- **TASK BRIEF**:
Give back all of the data unchanged. Keep every word as it is.
##### MATERIAL PROVIDED #####
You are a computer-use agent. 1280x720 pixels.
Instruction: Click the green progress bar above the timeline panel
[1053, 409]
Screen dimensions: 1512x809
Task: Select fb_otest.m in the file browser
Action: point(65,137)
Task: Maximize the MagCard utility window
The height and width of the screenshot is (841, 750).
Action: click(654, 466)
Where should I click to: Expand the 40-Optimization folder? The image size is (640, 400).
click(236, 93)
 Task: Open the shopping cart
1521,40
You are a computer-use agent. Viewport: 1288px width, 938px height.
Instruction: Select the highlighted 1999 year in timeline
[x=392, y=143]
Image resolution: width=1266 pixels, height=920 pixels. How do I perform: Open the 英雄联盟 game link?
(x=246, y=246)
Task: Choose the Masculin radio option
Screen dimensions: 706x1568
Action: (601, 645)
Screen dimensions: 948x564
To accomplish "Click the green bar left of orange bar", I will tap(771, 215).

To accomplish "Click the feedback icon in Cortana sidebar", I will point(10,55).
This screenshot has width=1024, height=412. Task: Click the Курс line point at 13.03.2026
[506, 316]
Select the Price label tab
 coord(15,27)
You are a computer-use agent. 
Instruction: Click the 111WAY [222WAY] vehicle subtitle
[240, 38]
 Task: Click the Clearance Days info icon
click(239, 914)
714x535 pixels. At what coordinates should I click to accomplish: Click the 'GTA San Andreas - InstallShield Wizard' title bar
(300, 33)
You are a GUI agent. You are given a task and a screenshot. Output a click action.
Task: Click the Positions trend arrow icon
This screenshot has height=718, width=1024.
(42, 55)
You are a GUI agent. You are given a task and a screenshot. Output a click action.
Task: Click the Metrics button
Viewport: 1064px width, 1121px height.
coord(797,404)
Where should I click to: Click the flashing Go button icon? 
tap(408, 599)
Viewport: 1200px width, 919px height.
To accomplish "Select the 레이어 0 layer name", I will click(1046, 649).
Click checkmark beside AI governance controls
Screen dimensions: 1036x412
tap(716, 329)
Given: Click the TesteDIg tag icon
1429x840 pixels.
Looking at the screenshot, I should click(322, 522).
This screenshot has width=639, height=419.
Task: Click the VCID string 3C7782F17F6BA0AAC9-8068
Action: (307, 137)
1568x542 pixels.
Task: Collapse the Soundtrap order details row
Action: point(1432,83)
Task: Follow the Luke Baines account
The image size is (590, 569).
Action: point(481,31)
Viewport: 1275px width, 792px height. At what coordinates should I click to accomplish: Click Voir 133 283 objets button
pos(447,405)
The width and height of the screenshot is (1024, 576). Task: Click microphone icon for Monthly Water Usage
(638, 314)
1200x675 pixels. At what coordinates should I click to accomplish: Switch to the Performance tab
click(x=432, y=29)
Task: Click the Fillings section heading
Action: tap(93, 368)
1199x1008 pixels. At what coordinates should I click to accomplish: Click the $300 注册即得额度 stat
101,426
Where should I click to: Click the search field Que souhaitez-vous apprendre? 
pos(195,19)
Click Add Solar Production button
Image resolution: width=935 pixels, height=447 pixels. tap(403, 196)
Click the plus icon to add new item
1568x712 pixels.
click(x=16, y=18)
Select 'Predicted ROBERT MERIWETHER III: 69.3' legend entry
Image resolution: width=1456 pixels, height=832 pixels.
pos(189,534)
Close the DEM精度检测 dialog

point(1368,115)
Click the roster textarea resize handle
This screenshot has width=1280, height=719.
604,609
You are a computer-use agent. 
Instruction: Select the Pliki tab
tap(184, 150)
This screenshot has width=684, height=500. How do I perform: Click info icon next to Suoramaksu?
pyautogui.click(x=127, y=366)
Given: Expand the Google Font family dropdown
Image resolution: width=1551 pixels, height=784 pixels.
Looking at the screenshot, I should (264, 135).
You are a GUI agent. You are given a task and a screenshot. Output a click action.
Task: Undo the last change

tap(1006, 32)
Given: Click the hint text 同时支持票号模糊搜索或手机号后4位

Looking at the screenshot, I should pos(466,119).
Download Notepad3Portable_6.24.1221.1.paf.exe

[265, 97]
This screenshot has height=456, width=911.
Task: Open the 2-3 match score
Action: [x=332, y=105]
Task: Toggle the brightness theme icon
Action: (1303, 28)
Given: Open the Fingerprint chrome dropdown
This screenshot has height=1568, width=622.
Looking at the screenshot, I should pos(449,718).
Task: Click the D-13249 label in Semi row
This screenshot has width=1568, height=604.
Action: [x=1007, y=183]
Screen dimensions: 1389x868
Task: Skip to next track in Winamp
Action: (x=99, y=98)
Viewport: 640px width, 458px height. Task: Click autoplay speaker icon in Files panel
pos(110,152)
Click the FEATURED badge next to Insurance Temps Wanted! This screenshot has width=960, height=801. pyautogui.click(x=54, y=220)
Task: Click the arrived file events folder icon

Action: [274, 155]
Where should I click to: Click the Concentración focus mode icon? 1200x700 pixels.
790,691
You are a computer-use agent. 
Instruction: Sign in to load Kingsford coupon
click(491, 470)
#####
- **THE COMPLETED TASK**:
You are a computer-use agent. 1280x720 pixels.
Instruction: Click the green progress bar above the timeline panel
[1053, 409]
Screen dimensions: 1512x809
Task: Select fb_otest.m in the file browser
Action: point(65,137)
Task: Maximize the MagCard utility window
The height and width of the screenshot is (841, 750).
Action: click(654, 466)
Where should I click to: Expand the 40-Optimization folder? The image size is (640, 400).
click(236, 93)
 Task: Open the shopping cart
1521,40
You are a computer-use agent. Viewport: 1288px width, 938px height.
Instruction: Select the highlighted 1999 year in timeline
[x=392, y=143]
Image resolution: width=1266 pixels, height=920 pixels. How do I perform: Open the 英雄联盟 game link?
(x=246, y=246)
Task: Choose the Masculin radio option
Screen dimensions: 706x1568
Action: (601, 645)
Screen dimensions: 948x564
To accomplish "Click the green bar left of orange bar", I will tap(771, 215).

To accomplish "Click the feedback icon in Cortana sidebar", I will point(10,55).
This screenshot has width=1024, height=412. Task: Click the Курс line point at 13.03.2026
[506, 316]
Select the Price label tab
 coord(15,27)
You are a computer-use agent. 
Instruction: Click the 111WAY [222WAY] vehicle subtitle
[240, 38]
 Task: Click the Clearance Days info icon
click(239, 914)
714x535 pixels. At what coordinates should I click to accomplish: Click the 'GTA San Andreas - InstallShield Wizard' title bar
(300, 33)
You are a GUI agent. You are given a task and a screenshot. Output a click action.
Task: Click the Positions trend arrow icon
This screenshot has height=718, width=1024.
(42, 55)
You are a GUI agent. You are given a task and a screenshot. Output a click action.
Task: Click the Metrics button
Viewport: 1064px width, 1121px height.
coord(797,404)
Where should I click to: Click the flashing Go button icon? 
tap(408, 599)
Viewport: 1200px width, 919px height.
To accomplish "Select the 레이어 0 layer name", I will click(1046, 649).
Click checkmark beside AI governance controls
Screen dimensions: 1036x412
tap(716, 329)
Given: Click the TesteDIg tag icon
1429x840 pixels.
Looking at the screenshot, I should click(322, 522).
This screenshot has width=639, height=419.
Task: Click the VCID string 3C7782F17F6BA0AAC9-8068
Action: (307, 137)
1568x542 pixels.
Task: Collapse the Soundtrap order details row
Action: point(1432,83)
Task: Follow the Luke Baines account
The image size is (590, 569).
Action: point(481,31)
Viewport: 1275px width, 792px height. At what coordinates should I click to accomplish: Click Voir 133 283 objets button
pos(447,405)
The width and height of the screenshot is (1024, 576). Task: Click microphone icon for Monthly Water Usage
(638, 314)
1200x675 pixels. At what coordinates should I click to accomplish: Switch to the Performance tab
click(x=432, y=29)
Task: Click the Fillings section heading
Action: tap(93, 368)
1199x1008 pixels. At what coordinates should I click to accomplish: Click the $300 注册即得额度 stat
101,426
Where should I click to: Click the search field Que souhaitez-vous apprendre? 
pos(195,19)
Click Add Solar Production button
Image resolution: width=935 pixels, height=447 pixels. tap(403, 196)
Click the plus icon to add new item
1568x712 pixels.
click(x=16, y=18)
Select 'Predicted ROBERT MERIWETHER III: 69.3' legend entry
Image resolution: width=1456 pixels, height=832 pixels.
pos(189,534)
Close the DEM精度检测 dialog

point(1368,115)
Click the roster textarea resize handle
This screenshot has width=1280, height=719.
604,609
You are a computer-use agent. 
Instruction: Select the Pliki tab
tap(184, 150)
This screenshot has width=684, height=500. How do I perform: Click info icon next to Suoramaksu?
pyautogui.click(x=127, y=366)
Given: Expand the Google Font family dropdown
Image resolution: width=1551 pixels, height=784 pixels.
Looking at the screenshot, I should (264, 135).
You are a GUI agent. You are given a task and a screenshot. Output a click action.
Task: Undo the last change

tap(1006, 32)
Given: Click the hint text 同时支持票号模糊搜索或手机号后4位

Looking at the screenshot, I should pos(466,119).
Download Notepad3Portable_6.24.1221.1.paf.exe

[265, 97]
This screenshot has height=456, width=911.
Task: Open the 2-3 match score
Action: [x=332, y=105]
Task: Toggle the brightness theme icon
Action: (1303, 28)
Given: Open the Fingerprint chrome dropdown
This screenshot has height=1568, width=622.
Looking at the screenshot, I should pos(449,718).
Task: Click the D-13249 label in Semi row
This screenshot has width=1568, height=604.
Action: [x=1007, y=183]
Screen dimensions: 1389x868
Task: Skip to next track in Winamp
Action: (x=99, y=98)
Viewport: 640px width, 458px height. Task: Click autoplay speaker icon in Files panel
pos(110,152)
Click the FEATURED badge next to Insurance Temps Wanted! This screenshot has width=960, height=801. pyautogui.click(x=54, y=220)
Task: Click the arrived file events folder icon

Action: [274, 155]
Where should I click to: Click the Concentración focus mode icon? 1200x700 pixels.
790,691
You are a computer-use agent. 
Instruction: Sign in to load Kingsford coupon
click(491, 470)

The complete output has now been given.